まるで高級タワーマンションのような内装だ。最新型のゲーム機も全て取り揃えてあって本棚には漫画や小説や雑誌などもあり、しかもリクエストすると新しく補充してくれる。食事はもちろん病院が用意してくれるしそのクオリティは高級レストランにも引けを取らないときた。
「至れり尽くせりってのは、まさにこのことだよなぁ……」
自分の置かれている環境、それが如何に恵まれているのかを改めて感じた。
だからこそ俺は、一刻も早く恩返しをしないといけない。

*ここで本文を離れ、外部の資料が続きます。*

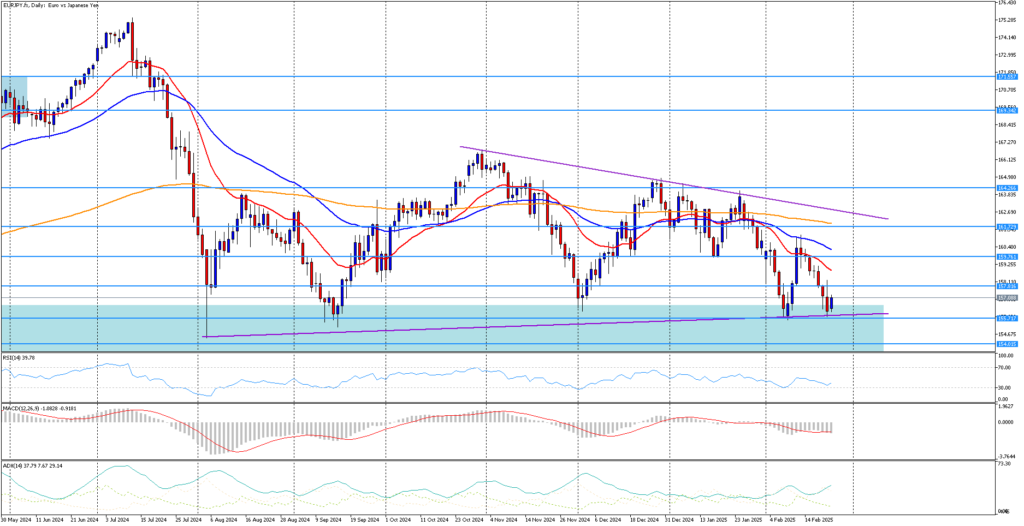Image resolution: width=1024 pixels, height=526 pixels.
Task: Select the RSI(14) indicator label
Action: [x=17, y=356]
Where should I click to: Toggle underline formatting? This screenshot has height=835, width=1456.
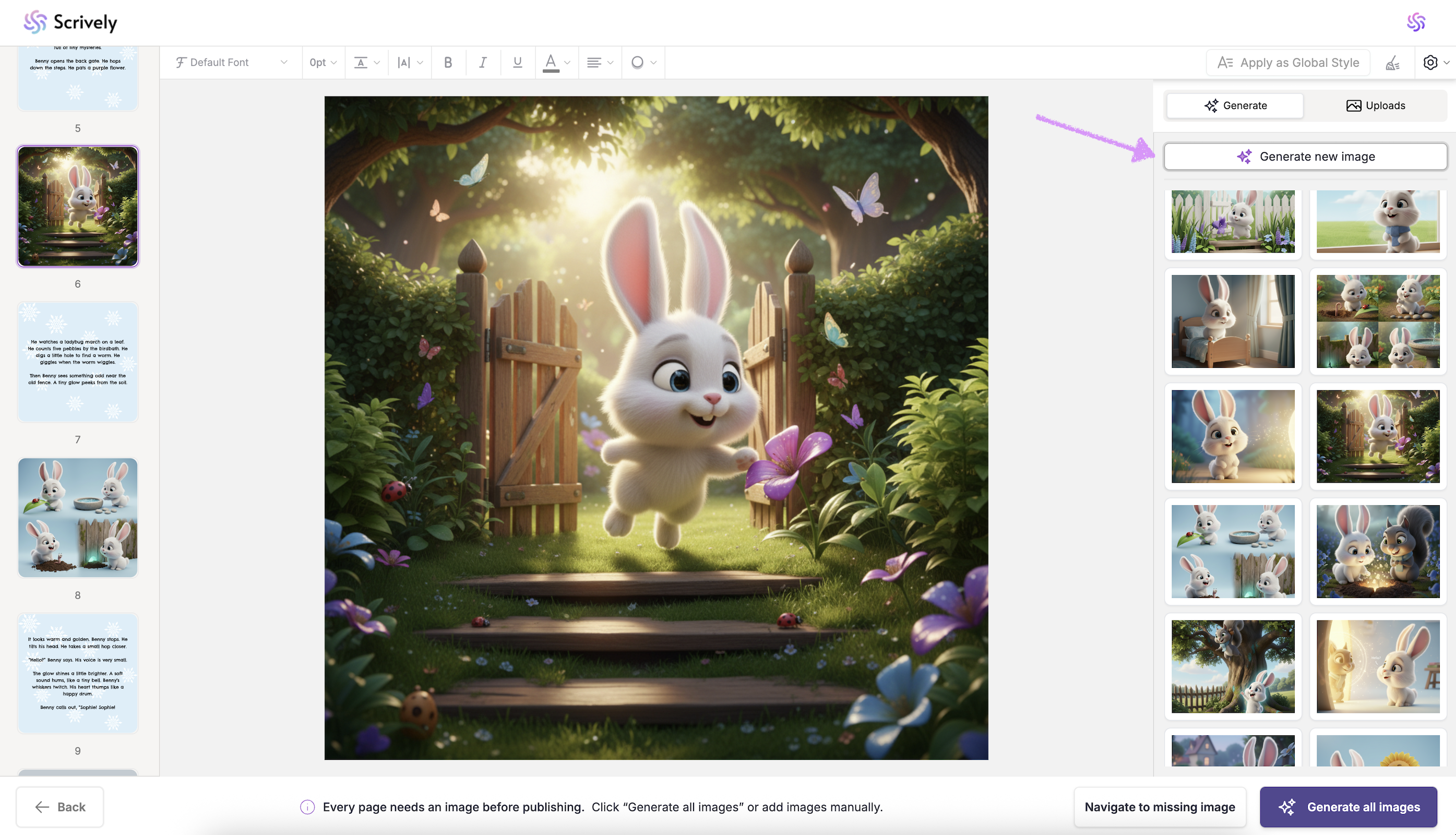coord(517,63)
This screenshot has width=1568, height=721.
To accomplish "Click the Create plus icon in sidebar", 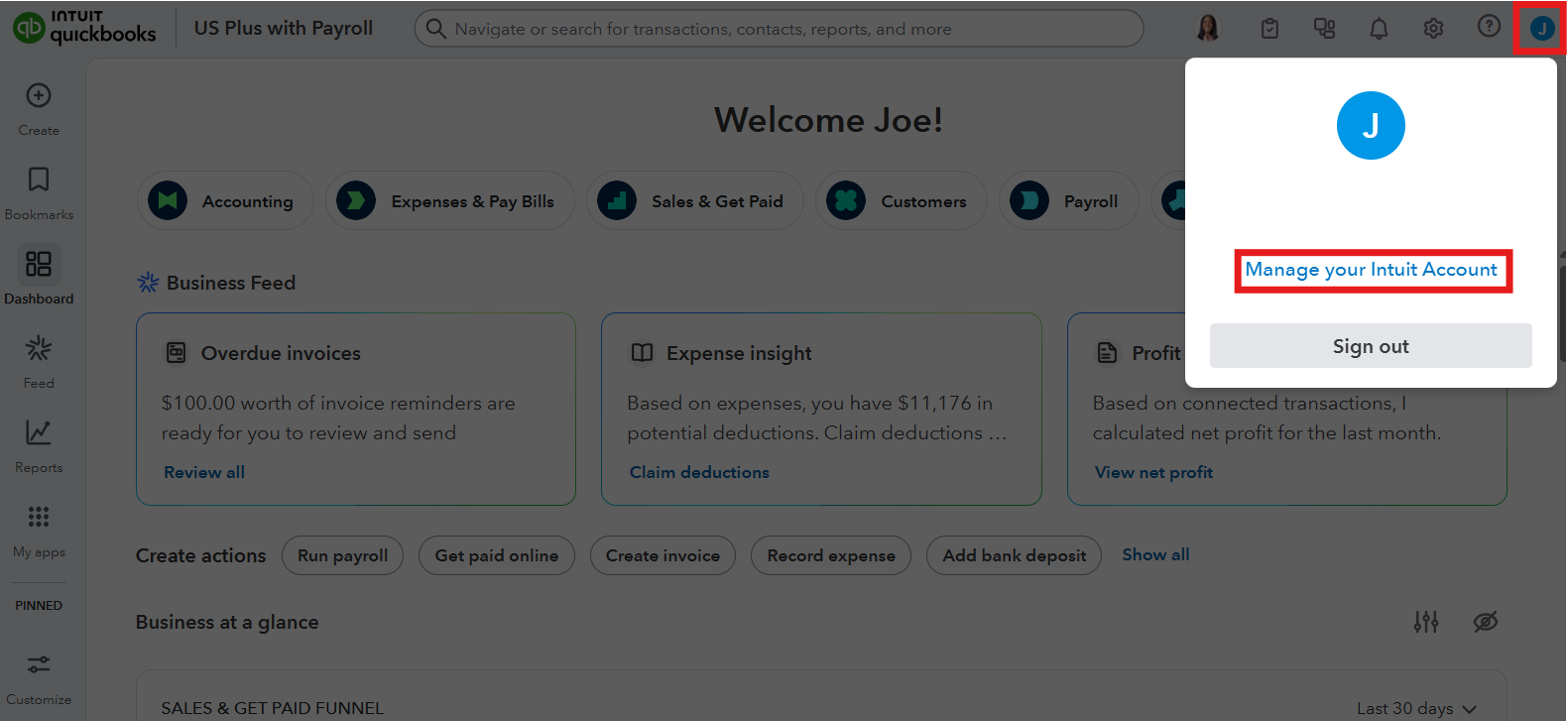I will tap(39, 96).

これだけして頂いたからには、退院後にふぬけたパフォーマンスなんてしたら末代までの恥だ。
「だから今は……全力で休む!」
"日本一のアイドル"としてのオーラを全力で放った後、俺は即座に目を閉じてすやすやタイムに突入した。
そう……これも必要なことなんだ……ムニャムニャ……。
この高級羽毛布団で出来たベッドで……夢のような心地で眠るのも……。
全ては……怪我を治す為……なん……だ…………──。